A day in the life of cabin girl: Wake up at seven, eat breakfast, wake up guests with a cheerful knock and "Good morning, breakfast in half an hour," and then clean for four hours. We changed towels, made beds, wiped down shit-splattered and pubic-hair-littered bathrooms, and peeked in the underwear drawers of the cute male guests. After cleaning, we helped prepare lunch: cutting carrots, cleaning plates, dishes, and pretty much everything else put in our path.

A post-lunch break consisted of the following: naps, sun-tanning, playing in the river, and binges on Snickerdoodle bars and ice cream. Doing laundry, sweeping, and dumping dead mice in the creek filled the late afternoon. Dinner was more of the same, washing dishes and mopping floors.
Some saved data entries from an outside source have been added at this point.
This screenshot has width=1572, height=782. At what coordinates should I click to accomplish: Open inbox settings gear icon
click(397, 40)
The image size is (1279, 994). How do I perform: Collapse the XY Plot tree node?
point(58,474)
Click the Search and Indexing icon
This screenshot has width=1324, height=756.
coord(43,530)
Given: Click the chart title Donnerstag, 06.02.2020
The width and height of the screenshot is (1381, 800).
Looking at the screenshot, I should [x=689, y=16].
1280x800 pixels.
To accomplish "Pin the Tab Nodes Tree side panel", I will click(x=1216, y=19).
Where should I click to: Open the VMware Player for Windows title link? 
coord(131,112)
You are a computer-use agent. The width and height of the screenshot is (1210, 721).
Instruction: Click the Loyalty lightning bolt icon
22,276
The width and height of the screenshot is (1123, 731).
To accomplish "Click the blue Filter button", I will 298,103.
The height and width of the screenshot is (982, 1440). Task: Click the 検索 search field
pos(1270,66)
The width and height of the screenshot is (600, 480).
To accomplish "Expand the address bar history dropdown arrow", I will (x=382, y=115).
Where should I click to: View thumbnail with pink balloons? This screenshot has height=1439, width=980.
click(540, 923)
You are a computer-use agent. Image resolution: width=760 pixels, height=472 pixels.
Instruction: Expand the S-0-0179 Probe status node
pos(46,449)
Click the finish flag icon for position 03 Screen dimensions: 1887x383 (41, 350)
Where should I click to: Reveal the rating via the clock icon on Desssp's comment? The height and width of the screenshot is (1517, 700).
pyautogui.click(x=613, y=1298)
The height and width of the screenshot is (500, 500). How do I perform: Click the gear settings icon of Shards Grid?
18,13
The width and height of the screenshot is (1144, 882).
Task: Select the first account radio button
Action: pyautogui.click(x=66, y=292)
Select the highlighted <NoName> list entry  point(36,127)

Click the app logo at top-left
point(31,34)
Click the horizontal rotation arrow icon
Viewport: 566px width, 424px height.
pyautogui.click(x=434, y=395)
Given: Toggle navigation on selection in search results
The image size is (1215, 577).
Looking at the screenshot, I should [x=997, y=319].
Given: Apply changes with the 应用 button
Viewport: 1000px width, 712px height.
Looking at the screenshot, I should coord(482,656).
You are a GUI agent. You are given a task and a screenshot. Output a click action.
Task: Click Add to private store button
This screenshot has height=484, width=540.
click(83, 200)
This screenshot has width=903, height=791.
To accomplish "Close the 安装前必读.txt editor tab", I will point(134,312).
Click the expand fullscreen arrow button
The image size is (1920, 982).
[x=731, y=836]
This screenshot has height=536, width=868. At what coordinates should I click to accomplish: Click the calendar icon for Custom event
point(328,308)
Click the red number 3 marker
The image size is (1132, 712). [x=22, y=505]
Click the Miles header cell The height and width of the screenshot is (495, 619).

It wasn't glamorous and sometimes it downright sucked, but the work was never as bad as the feeling of being shit on.


Ranch law 2: Cabin Girls Are Literally and Figuratively at the End of the Ranch Food Chain

I choose now to believe the buck had to stop somewhere and cabin girls were designated buck-stoppers. When guests were unhappy, it was our fault because we cleaned their sleeping quarters and the rest of the ranch. The boys, our counterparts in age, ruled the roost and had a field day creating scenarios to get us in trouble. We were accused of sitting on the job (we were waiting for a load of laundry to finish), and driving drunk (I had two sips of an iced coffee concoction that tasted like crap and accidentally included *creme de menthe.) It seems trite now, but I hated the fact that everyone took the boys' stories as the gospel truth.

It was work that chapped my hands, taxed my muscles, and opened my naive eyes. That summer was great fun and taught me that no amount of hard work could prepare me for the reality that business can be personal.

I made fat cash and a best friend, and decided not to be shit on at work again if I could help it.


Amanda Rider, 24
Minneapolis, Minnesota


My Locker Was Stuffed with Porn

Porn and polyester. My first summer job involved wearing a brown polyester uniform and making and selling chicken, biscuits, coleslaw, and Styrofoam-tasting mashed potatoes. In the course of that summer at the local KFC, I think everyone in my family gained 10 pounds.

I learned that grown men are more obnoxious than those junior-high boys I had gotten away from by going to an all-girls high school. I can't remember how many times my backroom locker was stuffed with porn, but I sure do remember the manager giggling while I stood there feeling a combination of amusement, embarrassment, and disgust. I also remember telling my mom at the end of the summer, "If I ever start wavering on my decision to go to college, remind me of this job!"

Something good did come out of that job, however. A certain brother-sister chicken-and-biscuit team, Andy and Mary Ann Wolf, got me out and into the music scene: My first underage show was checking out Husker Du at the Whole.